= Work task =
Every line of the entries below from the one containing "1920x1080 pixels. Task: Expand" to the one containing "Select page 2 thumbnail in the sidebar", both ends included, must be written out exactly. No other line belongs in the answer.

= = =

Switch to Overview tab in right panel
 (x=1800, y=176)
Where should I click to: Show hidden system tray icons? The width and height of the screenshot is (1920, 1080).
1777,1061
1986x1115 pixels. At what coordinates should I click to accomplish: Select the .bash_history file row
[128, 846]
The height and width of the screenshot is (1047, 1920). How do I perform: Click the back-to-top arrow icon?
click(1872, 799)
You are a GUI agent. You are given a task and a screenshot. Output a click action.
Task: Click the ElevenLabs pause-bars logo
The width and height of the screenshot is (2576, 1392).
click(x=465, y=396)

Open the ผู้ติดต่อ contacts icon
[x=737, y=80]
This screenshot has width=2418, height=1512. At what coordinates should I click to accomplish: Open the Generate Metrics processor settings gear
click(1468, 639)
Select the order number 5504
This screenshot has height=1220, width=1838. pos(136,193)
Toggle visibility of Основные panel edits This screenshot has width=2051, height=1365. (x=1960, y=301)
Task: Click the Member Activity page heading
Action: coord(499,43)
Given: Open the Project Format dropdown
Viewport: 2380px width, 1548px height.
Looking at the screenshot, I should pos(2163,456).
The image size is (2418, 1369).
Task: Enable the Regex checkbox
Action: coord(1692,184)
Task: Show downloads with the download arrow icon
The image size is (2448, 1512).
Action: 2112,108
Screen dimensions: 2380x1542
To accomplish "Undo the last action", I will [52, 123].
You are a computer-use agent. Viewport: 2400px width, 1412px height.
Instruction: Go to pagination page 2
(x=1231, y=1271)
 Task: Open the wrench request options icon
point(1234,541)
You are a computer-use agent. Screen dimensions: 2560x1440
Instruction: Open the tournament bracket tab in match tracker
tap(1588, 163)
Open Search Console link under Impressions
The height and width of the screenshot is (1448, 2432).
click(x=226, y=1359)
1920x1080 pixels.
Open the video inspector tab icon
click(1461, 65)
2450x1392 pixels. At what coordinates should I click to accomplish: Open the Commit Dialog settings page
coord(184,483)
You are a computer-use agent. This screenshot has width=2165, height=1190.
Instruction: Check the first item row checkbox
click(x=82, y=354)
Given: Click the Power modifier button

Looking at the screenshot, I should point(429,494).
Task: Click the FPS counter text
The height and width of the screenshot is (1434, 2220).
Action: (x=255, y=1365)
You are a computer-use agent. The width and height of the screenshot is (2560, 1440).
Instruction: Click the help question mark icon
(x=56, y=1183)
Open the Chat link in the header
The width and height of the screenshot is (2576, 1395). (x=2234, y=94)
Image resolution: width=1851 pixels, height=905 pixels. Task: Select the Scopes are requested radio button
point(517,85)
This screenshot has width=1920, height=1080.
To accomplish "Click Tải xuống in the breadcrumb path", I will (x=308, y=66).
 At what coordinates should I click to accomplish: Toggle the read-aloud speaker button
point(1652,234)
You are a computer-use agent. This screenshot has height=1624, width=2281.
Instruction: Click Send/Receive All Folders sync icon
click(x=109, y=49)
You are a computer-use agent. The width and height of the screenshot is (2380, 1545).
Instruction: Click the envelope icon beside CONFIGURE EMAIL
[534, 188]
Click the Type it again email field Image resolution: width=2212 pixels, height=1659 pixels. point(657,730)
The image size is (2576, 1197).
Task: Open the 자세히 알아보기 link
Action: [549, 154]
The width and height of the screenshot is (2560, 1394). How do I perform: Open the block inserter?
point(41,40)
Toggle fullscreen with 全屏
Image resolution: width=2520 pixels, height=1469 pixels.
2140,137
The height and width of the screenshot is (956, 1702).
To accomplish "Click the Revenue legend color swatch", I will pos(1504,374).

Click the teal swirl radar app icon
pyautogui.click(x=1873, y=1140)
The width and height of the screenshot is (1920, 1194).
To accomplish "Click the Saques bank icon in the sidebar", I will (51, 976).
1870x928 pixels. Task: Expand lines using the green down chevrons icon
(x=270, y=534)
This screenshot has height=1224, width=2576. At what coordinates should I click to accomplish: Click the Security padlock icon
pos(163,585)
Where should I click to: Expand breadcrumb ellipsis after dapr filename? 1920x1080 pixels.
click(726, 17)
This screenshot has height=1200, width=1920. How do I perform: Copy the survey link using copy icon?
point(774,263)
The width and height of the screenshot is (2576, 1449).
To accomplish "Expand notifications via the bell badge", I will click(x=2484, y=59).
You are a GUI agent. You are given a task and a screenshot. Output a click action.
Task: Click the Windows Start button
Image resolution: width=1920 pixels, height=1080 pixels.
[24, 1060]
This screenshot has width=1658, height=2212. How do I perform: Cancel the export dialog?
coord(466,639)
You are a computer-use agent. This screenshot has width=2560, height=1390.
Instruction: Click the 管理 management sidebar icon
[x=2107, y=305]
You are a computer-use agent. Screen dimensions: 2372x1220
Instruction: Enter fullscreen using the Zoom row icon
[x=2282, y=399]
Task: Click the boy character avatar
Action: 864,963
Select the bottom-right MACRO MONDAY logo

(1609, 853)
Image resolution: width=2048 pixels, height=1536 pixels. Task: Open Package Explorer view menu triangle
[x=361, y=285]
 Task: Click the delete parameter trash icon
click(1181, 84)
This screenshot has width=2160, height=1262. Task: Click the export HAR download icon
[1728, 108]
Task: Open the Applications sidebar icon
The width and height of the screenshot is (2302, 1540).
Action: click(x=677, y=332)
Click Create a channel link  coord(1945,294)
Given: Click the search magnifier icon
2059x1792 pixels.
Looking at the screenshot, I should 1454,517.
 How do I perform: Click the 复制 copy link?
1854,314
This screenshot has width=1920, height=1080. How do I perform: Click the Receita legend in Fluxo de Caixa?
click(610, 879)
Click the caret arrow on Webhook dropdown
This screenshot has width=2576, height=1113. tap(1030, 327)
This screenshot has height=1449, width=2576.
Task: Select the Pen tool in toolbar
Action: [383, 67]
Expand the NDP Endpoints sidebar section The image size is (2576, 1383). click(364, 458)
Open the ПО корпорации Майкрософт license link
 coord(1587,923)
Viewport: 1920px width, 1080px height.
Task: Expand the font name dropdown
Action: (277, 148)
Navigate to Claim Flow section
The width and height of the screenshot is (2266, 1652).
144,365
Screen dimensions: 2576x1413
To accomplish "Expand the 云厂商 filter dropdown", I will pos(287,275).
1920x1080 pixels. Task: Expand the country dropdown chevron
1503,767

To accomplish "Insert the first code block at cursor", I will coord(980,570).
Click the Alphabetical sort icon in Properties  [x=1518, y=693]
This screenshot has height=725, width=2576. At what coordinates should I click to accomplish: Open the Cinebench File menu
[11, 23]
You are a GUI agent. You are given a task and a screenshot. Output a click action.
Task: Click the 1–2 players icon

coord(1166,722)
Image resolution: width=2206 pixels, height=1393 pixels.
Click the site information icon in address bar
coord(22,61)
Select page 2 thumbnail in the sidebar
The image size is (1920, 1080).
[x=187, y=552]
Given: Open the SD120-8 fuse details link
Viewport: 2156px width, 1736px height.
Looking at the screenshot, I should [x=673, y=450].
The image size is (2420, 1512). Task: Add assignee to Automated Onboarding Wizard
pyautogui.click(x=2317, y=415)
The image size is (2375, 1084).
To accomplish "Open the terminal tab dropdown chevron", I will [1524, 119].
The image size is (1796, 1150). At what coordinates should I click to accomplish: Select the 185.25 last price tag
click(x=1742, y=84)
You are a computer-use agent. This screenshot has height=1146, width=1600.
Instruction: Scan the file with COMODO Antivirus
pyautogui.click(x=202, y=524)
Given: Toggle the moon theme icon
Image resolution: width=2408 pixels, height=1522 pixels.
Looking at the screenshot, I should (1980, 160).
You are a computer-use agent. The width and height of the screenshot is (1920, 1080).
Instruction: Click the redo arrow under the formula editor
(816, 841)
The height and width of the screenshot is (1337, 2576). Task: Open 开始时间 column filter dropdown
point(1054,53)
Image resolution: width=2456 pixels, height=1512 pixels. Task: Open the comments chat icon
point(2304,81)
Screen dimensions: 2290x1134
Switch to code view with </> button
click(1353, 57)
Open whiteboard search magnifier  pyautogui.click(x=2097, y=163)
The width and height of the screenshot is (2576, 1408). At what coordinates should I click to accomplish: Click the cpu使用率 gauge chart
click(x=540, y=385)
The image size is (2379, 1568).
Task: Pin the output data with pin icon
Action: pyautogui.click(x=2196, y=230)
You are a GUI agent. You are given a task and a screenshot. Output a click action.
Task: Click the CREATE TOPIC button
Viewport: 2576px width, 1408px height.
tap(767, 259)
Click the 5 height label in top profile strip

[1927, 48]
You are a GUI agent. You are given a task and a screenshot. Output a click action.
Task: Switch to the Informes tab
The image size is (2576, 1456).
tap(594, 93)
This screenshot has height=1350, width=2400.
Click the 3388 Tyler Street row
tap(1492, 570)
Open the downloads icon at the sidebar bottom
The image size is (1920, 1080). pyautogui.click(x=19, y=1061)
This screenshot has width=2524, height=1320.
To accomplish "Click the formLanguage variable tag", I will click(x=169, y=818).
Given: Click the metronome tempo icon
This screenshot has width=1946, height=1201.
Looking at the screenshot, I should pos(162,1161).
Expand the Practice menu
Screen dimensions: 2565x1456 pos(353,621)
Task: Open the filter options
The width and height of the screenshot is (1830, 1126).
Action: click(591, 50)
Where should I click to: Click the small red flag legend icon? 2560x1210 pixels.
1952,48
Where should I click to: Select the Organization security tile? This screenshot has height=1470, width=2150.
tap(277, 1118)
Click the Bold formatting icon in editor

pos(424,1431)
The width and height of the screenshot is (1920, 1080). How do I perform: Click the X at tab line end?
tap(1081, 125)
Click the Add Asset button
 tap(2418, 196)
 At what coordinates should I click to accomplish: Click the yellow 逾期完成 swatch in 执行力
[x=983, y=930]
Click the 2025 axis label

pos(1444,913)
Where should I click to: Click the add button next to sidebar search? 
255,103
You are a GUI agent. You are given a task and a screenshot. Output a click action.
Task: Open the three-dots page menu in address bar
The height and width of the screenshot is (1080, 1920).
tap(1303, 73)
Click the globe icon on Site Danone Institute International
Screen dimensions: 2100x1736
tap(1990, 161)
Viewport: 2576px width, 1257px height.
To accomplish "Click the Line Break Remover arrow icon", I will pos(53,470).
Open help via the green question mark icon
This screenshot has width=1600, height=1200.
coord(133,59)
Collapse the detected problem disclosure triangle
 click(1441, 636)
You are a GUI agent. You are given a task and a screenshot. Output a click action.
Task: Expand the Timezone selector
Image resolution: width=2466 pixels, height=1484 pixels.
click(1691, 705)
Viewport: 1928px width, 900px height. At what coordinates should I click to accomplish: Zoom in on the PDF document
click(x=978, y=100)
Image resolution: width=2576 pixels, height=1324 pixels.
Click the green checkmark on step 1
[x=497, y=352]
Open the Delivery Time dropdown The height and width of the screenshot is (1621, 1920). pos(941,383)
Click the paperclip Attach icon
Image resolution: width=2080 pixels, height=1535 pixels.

= = =

= Written solution =
1920x1080 pixels. Task: Expand the country dropdown chevron
1503,767

To accomplish "Insert the first code block at cursor", I will coord(980,570).
Click the Alphabetical sort icon in Properties  [x=1518, y=693]
This screenshot has height=725, width=2576. At what coordinates should I click to accomplish: Open the Cinebench File menu
[11, 23]
You are a GUI agent. You are given a task and a screenshot. Output a click action.
Task: Click the 1–2 players icon

coord(1166,722)
Image resolution: width=2206 pixels, height=1393 pixels.
Click the site information icon in address bar
coord(22,61)
Select page 2 thumbnail in the sidebar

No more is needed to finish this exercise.